Want to put together a “high authority” outfit? Choose tailored clothing that has straight lines, darker colors, strong contrast, and firm fabric (to name just a few elements). Adding a collar and a jacket always “ups” your authority level. Want to appear more approachable, with less authority? Select untailored clothing that has curved lines, lighter colors, and soft fabrics.
If you want to exude authority at work, are you stuck sporting a 3-piece suit? Thankfully, no! You must know your environment. A traditional suit is not appropriate for every work environment. Many companies have adopted more relaxed dress codes (if they have a dress code at all!) that include jeans. However, even when wearing denim, you can make strategic clothing choices that boost your authority!
For high authority, select jeans that are dark washed, free of tears, and pressed. Avoid jeans that are either skin tight or baggy. Pair your jeans with dark, thin soled, leather shoes, a matching leather belt, a light-colored, button-down shirt, and a structured jacket. Pay special attention to the details; they matter.
Your clothing is always saying something about you. Take control of your messaging and make your clothing work for you!

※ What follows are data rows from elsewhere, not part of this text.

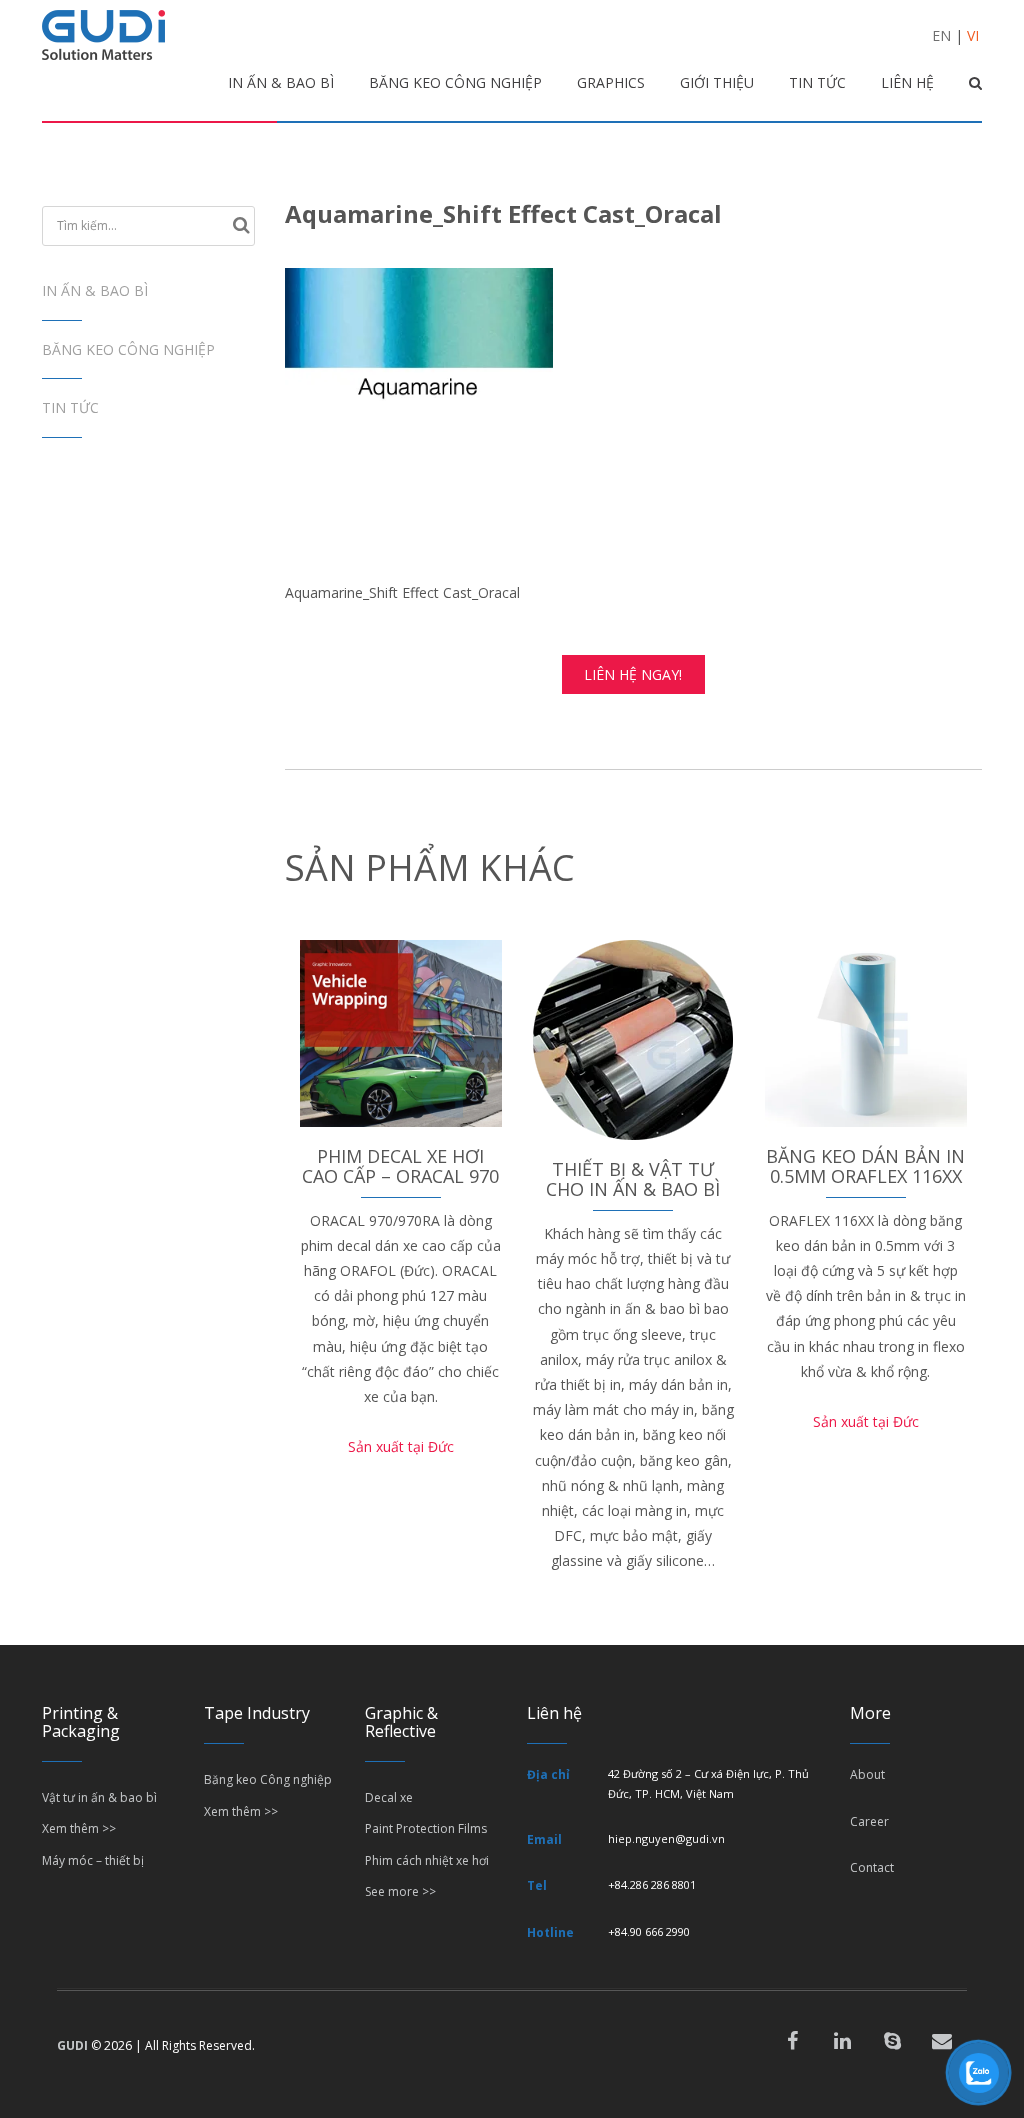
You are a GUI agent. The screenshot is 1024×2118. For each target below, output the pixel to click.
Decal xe (389, 1797)
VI (973, 35)
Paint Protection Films (426, 1828)
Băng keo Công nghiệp (128, 349)
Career (869, 1821)
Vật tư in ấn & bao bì (99, 1797)
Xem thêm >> (79, 1828)
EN (941, 35)
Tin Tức (70, 407)
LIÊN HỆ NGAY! (633, 674)
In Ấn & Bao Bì (95, 290)
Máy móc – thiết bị (93, 1860)
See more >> (400, 1891)
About (867, 1774)
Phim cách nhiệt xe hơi (427, 1860)
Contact (872, 1867)
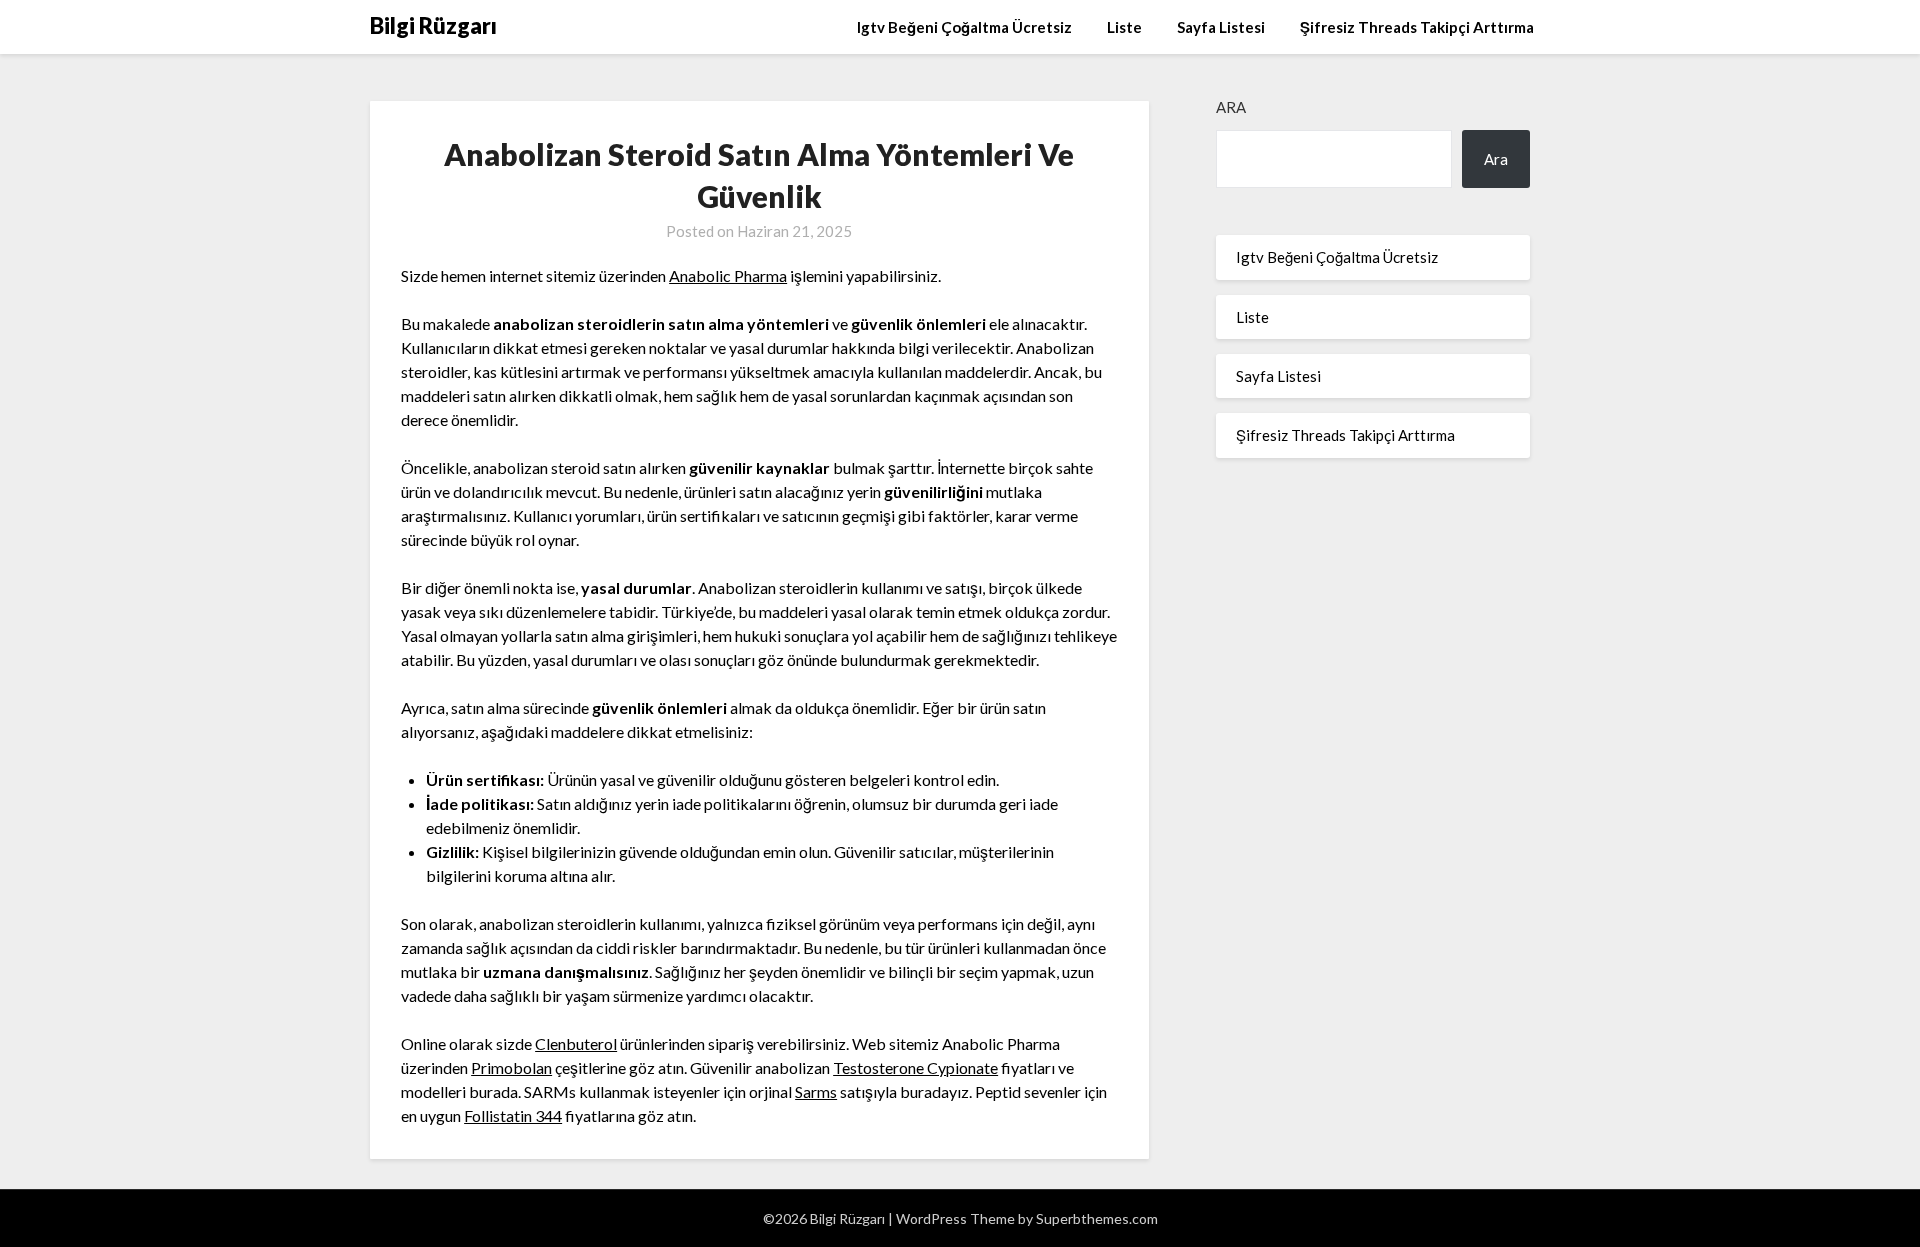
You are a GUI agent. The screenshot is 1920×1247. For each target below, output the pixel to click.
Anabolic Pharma (728, 275)
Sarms (816, 1091)
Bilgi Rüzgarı (433, 25)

If you do not know where to begin or how to take your clothing to the next level, we can help.
How do you want to be remembered?™
Dear Deborah King,
Each time I read any of your articles, I am amazed. You are not just varsatle and deep in knowledge but your very rich yet simple style of presentation makes it compelling for best decision/s.
As I have said aforetimes, I look forward to participating in your courses any day and any time.
How about recommending and displaying pictures of women’s clothing that would project authority and approachability? Thanks
Thank you for your feedback. I am delighted that you find the articles interesting and beneficial. If you have a topic you would like us to cover, please let me know!
Our Art of Confident Living weekend would be a wonderful opportunity for you. I do hope you can join us one day.
Thank you for your question. Women would follow the same guidelines as men. For high authority, they would select dark denim, paired with a light colored blouse, and fitted jacket. Frankly, finding images of appropriate business dress for women is very difficult. Most images are either too sexy or too casual. As a result, we are working on creating our own.
This is such an eye-opener with the versatility of wardrobe affecting competency, expression, and authority. Women’s clothing is rather difficult to pin down to a standard due to different builds and leniency of dress codes in many workplaces but I would be interested in seeing a study based on women’s attire.